- THE TASK: Output the part of the records that opens with the line containing "The height and width of the screenshot is (632, 1024)." and closes with the line containing "Action: click(273, 69)", both included, as a Markdown table with the columns Row and Line. Number each line and leave out blank lines.

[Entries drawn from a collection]
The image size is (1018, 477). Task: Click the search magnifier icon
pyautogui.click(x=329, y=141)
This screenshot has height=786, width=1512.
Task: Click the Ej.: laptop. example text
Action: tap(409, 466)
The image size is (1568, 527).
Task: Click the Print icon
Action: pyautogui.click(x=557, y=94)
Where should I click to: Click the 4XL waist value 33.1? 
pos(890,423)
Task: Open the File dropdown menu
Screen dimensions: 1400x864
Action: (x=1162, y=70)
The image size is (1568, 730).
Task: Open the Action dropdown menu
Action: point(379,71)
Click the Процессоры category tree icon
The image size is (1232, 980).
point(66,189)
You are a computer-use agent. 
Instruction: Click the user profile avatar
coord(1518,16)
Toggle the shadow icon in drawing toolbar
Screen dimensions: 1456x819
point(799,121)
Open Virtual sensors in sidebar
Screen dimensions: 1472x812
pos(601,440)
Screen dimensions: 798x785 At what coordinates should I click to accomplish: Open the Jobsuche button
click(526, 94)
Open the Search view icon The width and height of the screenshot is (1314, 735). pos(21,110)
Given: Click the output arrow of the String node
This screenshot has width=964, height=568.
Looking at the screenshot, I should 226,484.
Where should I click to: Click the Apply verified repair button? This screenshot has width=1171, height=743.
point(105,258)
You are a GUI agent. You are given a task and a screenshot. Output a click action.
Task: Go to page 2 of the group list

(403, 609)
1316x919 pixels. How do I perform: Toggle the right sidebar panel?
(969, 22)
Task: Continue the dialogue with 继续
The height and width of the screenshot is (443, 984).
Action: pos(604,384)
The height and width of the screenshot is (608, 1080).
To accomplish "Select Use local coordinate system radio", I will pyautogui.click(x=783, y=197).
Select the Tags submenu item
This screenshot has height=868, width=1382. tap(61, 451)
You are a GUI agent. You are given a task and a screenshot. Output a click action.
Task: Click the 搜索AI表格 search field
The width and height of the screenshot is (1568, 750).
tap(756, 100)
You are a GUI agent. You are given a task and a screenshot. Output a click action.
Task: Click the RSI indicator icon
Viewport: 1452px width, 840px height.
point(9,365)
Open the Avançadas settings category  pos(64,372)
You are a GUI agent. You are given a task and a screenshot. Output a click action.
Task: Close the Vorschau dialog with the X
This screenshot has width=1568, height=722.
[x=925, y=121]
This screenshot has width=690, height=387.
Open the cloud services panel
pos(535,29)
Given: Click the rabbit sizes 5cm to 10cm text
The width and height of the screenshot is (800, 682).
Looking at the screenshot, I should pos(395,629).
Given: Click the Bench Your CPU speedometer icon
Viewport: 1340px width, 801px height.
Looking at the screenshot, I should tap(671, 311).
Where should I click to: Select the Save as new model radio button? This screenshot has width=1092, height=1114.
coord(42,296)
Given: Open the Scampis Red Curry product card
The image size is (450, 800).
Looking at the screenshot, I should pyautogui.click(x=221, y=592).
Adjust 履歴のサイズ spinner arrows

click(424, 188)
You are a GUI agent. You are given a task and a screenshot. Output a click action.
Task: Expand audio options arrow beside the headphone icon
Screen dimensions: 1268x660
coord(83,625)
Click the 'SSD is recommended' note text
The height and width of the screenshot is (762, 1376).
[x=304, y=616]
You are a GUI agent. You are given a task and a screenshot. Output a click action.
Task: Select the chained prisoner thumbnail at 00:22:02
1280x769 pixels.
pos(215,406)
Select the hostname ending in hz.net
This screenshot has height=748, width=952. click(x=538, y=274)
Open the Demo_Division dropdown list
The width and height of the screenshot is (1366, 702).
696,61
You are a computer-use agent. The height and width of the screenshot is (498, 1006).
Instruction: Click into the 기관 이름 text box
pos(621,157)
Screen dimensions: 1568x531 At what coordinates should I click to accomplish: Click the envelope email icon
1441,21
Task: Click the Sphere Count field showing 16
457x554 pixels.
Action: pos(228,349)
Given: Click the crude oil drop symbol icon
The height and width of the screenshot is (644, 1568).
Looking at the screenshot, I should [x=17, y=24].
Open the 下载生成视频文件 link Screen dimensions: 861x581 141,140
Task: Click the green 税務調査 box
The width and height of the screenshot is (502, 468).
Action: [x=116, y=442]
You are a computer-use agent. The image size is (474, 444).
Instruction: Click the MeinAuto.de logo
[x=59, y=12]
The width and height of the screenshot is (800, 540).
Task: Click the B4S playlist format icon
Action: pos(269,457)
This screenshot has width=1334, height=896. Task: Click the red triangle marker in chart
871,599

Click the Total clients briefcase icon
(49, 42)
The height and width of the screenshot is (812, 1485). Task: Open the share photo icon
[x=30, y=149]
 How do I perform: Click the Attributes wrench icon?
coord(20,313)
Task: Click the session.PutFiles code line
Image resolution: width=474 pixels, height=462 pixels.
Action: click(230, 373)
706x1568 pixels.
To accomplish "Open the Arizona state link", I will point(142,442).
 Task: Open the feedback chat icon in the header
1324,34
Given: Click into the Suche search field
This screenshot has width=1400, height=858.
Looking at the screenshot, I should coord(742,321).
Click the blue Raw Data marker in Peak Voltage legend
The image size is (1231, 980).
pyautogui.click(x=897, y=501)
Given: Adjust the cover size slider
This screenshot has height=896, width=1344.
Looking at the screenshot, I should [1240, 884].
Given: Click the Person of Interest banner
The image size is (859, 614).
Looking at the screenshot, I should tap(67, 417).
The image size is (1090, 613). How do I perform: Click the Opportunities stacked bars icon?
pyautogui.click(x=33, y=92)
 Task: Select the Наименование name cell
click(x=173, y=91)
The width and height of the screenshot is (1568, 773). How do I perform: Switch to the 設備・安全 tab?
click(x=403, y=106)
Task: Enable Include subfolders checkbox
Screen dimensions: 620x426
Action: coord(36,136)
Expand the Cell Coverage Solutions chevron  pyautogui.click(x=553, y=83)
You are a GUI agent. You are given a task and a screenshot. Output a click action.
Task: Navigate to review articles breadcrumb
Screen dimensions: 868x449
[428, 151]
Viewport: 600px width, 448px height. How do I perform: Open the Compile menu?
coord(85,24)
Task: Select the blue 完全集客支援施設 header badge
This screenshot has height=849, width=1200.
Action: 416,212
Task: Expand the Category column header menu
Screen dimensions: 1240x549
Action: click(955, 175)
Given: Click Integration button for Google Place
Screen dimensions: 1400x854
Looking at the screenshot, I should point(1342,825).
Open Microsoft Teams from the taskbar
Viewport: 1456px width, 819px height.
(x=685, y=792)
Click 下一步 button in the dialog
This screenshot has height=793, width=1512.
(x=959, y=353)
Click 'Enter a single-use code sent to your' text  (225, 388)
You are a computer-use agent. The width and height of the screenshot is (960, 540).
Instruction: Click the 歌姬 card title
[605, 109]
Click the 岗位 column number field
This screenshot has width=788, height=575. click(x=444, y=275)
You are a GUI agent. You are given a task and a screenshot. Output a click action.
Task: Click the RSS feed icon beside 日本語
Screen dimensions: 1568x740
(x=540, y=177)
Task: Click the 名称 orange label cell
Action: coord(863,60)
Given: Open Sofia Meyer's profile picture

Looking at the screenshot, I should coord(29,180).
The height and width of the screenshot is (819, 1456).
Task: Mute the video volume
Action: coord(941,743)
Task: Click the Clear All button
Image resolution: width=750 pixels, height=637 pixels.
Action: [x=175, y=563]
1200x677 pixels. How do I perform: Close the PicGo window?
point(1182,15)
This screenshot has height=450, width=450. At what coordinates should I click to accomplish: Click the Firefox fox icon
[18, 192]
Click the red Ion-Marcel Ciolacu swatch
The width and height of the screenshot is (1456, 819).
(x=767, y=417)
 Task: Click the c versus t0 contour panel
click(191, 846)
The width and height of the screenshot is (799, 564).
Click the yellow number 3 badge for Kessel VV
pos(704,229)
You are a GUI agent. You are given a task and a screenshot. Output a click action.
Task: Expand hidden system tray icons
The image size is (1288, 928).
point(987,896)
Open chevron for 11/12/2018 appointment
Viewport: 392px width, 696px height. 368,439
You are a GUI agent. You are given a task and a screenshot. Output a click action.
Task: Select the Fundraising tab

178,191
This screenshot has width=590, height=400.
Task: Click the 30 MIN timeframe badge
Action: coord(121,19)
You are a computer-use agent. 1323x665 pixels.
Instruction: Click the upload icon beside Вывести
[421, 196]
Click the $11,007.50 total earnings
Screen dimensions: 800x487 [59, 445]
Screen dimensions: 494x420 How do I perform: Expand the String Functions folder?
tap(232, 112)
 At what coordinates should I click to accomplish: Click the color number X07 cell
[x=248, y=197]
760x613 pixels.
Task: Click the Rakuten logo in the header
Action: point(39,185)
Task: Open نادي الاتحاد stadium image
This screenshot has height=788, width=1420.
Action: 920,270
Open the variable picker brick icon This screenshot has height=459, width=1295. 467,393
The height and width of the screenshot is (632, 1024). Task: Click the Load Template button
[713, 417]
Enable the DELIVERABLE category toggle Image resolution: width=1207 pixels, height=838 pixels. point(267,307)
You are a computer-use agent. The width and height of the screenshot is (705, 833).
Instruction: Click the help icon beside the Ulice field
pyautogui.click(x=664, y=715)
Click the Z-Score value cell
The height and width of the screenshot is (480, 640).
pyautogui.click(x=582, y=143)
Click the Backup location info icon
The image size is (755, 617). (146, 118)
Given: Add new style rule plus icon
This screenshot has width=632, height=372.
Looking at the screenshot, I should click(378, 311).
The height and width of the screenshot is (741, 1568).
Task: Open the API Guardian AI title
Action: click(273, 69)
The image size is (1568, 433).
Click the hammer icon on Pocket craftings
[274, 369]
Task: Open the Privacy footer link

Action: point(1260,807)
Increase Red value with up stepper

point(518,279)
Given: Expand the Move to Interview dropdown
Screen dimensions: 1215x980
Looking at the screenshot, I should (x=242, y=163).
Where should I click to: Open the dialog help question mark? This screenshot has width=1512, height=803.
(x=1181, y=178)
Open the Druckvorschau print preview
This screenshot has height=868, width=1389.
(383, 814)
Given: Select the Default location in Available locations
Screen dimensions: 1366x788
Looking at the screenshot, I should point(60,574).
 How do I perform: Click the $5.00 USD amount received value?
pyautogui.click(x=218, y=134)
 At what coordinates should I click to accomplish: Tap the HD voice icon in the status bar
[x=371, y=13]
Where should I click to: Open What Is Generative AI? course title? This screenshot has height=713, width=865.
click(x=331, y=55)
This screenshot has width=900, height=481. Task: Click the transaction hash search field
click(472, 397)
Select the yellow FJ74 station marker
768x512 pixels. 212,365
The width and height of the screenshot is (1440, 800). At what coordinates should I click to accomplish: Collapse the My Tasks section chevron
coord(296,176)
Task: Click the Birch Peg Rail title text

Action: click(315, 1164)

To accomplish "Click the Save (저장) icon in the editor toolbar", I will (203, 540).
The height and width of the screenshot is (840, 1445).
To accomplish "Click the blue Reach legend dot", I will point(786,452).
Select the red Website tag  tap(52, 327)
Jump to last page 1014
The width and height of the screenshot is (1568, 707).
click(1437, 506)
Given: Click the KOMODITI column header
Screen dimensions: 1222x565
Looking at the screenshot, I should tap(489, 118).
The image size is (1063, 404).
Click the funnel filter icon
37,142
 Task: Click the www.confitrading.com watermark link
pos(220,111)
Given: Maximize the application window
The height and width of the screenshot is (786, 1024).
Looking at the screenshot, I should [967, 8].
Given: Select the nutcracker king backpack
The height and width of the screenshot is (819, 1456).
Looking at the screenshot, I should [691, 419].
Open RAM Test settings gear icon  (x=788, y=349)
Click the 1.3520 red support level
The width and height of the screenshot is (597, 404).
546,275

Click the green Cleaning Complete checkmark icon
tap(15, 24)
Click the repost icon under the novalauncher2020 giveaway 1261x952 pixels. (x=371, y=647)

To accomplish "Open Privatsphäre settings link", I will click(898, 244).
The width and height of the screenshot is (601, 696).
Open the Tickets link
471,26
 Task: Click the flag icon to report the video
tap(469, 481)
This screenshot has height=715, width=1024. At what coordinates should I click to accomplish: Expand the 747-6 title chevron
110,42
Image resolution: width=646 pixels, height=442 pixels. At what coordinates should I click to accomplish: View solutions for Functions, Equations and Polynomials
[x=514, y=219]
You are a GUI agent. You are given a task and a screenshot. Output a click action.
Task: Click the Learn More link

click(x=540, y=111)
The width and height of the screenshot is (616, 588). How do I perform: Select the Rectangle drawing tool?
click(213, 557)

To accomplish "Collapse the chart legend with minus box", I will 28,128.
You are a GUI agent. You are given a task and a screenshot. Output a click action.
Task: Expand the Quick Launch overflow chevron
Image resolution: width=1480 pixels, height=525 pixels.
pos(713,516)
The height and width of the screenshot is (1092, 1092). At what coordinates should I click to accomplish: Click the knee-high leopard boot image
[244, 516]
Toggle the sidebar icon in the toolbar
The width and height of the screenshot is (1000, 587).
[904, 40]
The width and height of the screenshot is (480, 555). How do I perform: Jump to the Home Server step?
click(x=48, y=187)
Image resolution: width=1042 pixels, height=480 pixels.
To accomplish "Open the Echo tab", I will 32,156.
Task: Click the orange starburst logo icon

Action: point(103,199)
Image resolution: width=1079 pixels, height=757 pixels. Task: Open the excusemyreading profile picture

- CORRECT RESULT:
| Row | Line |
|---|---|
| 1 | The height and width of the screenshot is (632, 1024). Task: Click the Load Template button |
| 2 | [713, 417] |
| 3 | Enable the DELIVERABLE category toggle Image resolution: width=1207 pixels, height=838 pixels. point(267,307) |
| 4 | You are a computer-use agent. The width and height of the screenshot is (705, 833). |
| 5 | Instruction: Click the help icon beside the Ulice field |
| 6 | pyautogui.click(x=664, y=715) |
| 7 | Click the Z-Score value cell |
| 8 | The height and width of the screenshot is (480, 640). |
| 9 | pyautogui.click(x=582, y=143) |
| 10 | Click the Backup location info icon |
| 11 | The image size is (755, 617). (146, 118) |
| 12 | Given: Add new style rule plus icon |
| 13 | This screenshot has width=632, height=372. |
| 14 | Looking at the screenshot, I should click(378, 311). |
| 15 | The height and width of the screenshot is (741, 1568). |
| 16 | Task: Open the API Guardian AI title |
| 17 | Action: click(273, 69) |